LaRussa: There’s no secret to being successful in any business. To me, the key still gets back to basics. If I please you and give you what you’ve come in to buy, you’re going to come back, whether it’s a suit of clothes, a pair of shoes, whatever. When you go in to buy a new suit, you don’t want to see one suit on that rack and have only that to choose from. You want six or eight or ten, and you want somebody to help you with it to make sure it fits right.

Same thing in our business. Service. Most of our stores are targeted to the small markets, but we’ve attacked the big cities, too. Strategically, you’ve got to have the best location. How do you pick a location? What are you looking for? When you figure that 35 to 40 percent of our business is breakfast, you go to a quick-service restaurant because it’s convenient. So where are you going to put the store? You’re going to put it on the going-to-work side of the road, because you want it to be convenient.

What is the gross income of Jack’s a year?

LaRussa: We did over $50 million last year. That was about 9 percent growth. I think for the last five or six years, we’ve grown 9 to 12 percent every year. That’s no barn burner, but it’s consistent. It’s healthy.

And you’re satisfied with it?

LaRussa: I’m satisfied with it. Who else have I got to prove it to? Our bankers are willing to lend us all we want to borrow. And, again, what gets you in trouble–how many companies have you seen over-expand, get leveraged too far out there, hit a little bump in the road? What’s going to happen this year? You’ve had a great eight-to-ten years. Now you’ve had a struggle with an election. Mr. Clinton doesn’t want to say this downturn happened during his watch, but I think it has. Where’s it going? How wise is it to get too many stores going at one time?

You’ve been in the business a long time. Have there been significant blunders?

LaRussa: There definitely have been. Until I was knowledgeable enough about locations, some of the locations we picked did not pan out as good as I had hoped they would. Or maybe the location was good but we didn’t do a very good job of executing operationally, or maybe we moved too far away from home base. How often did you get out there to visit it? You can expect what you inspect. If you don’t inspect it very often, what can you expect?
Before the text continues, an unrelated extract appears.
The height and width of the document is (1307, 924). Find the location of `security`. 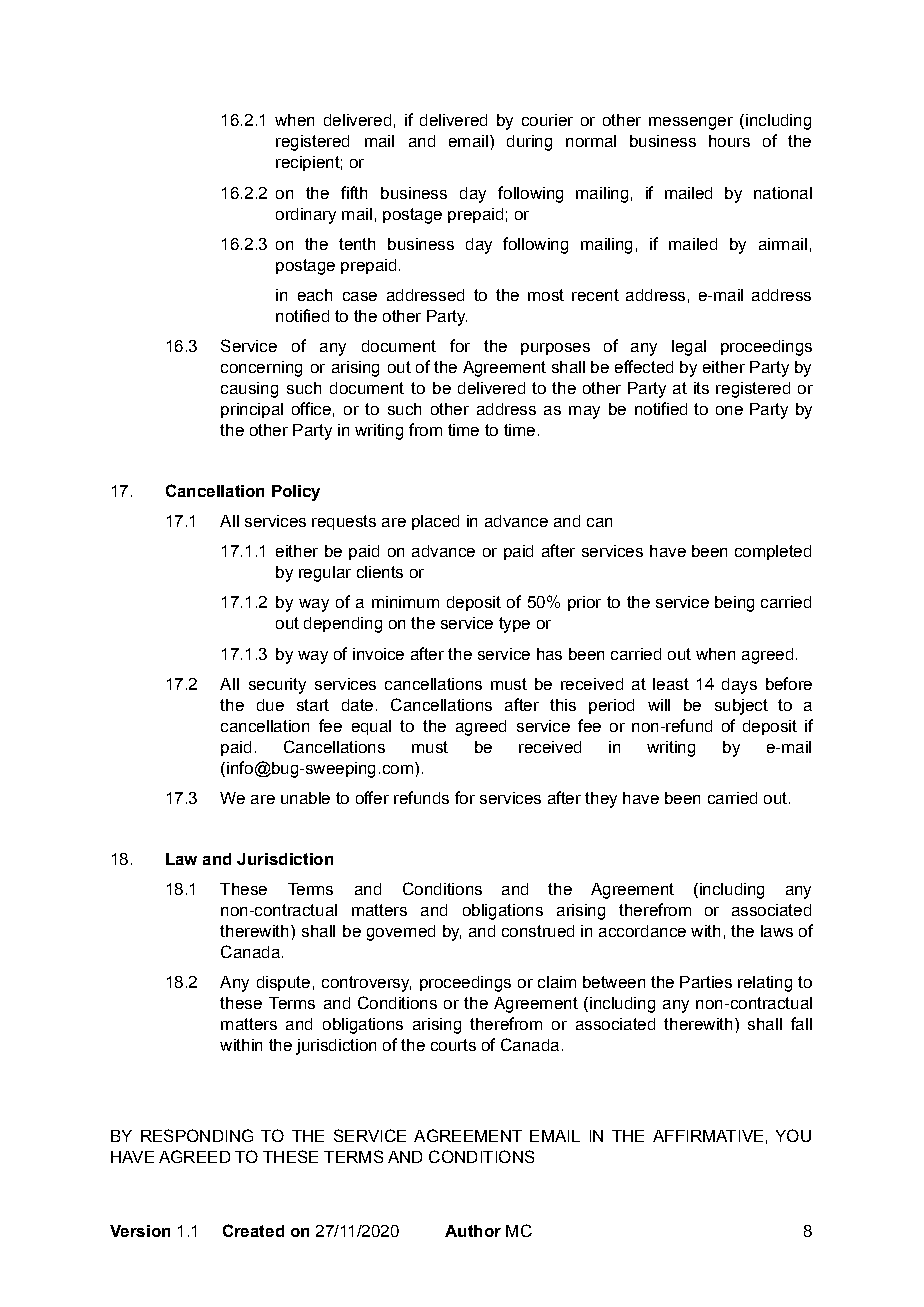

This idea of remaining relatively close to the home base–by its nature that limits your growth potential, doesn’t it?

LaRussa: Well, what is close to home base? Two hundred fifty miles? Five hundred miles? What you do at that point is create an area manager who lives there. So then you’ve got another reach as far as where home base is. Our area managers are scattered out. We have people who live in Muscle Shoals, Alabama [about one hundred miles northwest of corporate offices in Birmingham].

What would you expect Jack’s to be ten years from now?

LaRussa: Very successful.

Would you expect it to be a very different looking company?

LaRussa: I would think that you would probably have 150 or two hundred stores, but hopefully it would have the same philosophy of doing business, taking care of your customers, taking care of your employees. If you take care of your employees and instill in them what they need to do to take care of the customer, the continuity will be right there. You can be conservative and keep your philosophy of business, and you can hold your head up and compete with anybody. It all depends on what you want to be. Do you want to be a national chain? Or do you want to be a strong regional chain that’s very successful?